The Misguided ‘Principles’ That Use DACA Recipients As A Bargaining Chip

Trump adviser Stephen Miller has been a lead proponent for proposed changes to public programs that could disqualify immigrants from obtaining green cards. (Photo/Gage Skidmore)

Steve Miller, the author of the original and very unconstitutional Muslim Ban, is circulating a draft set of “principles” for a legislative fix for those with Deferred Action for Childhood Arrivals (DACA).

The McClatchy news organization says Miller’s “principles” view any protections for those with DACA as a bargaining chip given in exchange for dramatically anti-immigrant legislation. Miller is the White House aide most associated with the White Nationalist wing of Trump’s supporters.

Miller’s memo is a laundry list of the darkest wishes of the Alt-Right. It envisions eliminating protections for unaccompanied children from Central America and the hiring of 10,000 additional immigration enforcement agents. It also calls for making it harder for refugees to apply for asylum and humanitarian parole programs. Legal immigration would be cut by raising the fees immigrant pay for their applications and reducing family-based immigration.

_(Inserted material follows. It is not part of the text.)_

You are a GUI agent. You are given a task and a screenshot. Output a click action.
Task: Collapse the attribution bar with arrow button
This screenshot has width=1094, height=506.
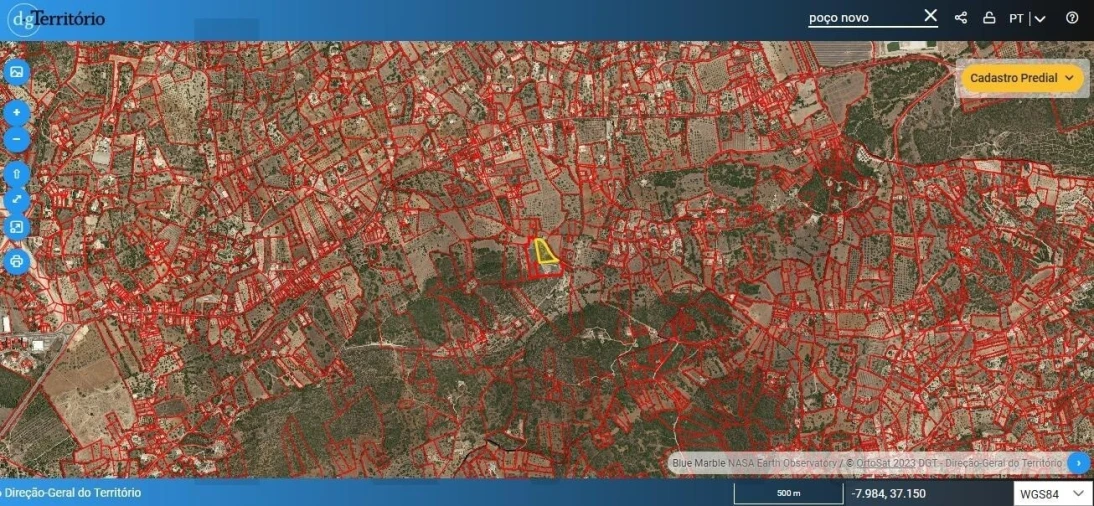tap(1079, 463)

The “principles” would also mandate employers use the E-Verify system before hiring new employees, according to the New York Times.

With Donald Trump ending DACA on March 5, 2018, Congress is rapidly running out of time to enact legislation before 8,000 young immigrants per week begin losing their work authorization. President Trump himself called on Congress to act.

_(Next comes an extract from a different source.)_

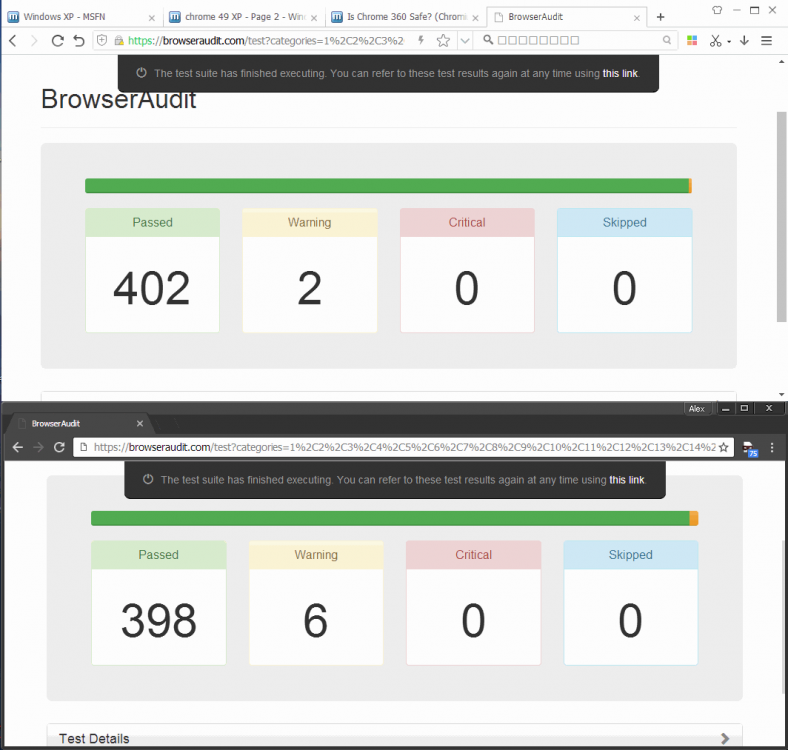Click 'this link' in the top notification
Viewport: 788px width, 750px height.
click(x=619, y=73)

On September 14, he tweeted, “Does anybody really want to throw out good, educated and accomplished young people who have jobs, some serving in the military?” and claimed that he was working with Democrats to reach a deal to protect those with DACA.

Now it looks like Trump’s White House is merely using the human catastrophe he created by blowing up DACA to bludgeon Congressional Democrats into enacting even more draconian anti-immigrant measures. These are “poison pills’ that would destroy any chance that a permanent solution for DACA youth will be enacted. The only good news may be that the Trump administration is so chaotic that some in Congress are not even sure if Miller’s “principles” even reflect the views of the president.

The path ahead for DACA legislation is so confused that even if something is done, it is likely to be many months away. This makes it all the more important that those whose DACA expires between September 5, 2017 and March 5, 2018 renew before the October 5 deadline.

Renewals filed now should be sent via Priority Mail Overnight Service by October 4 in order to arrive by the deadline.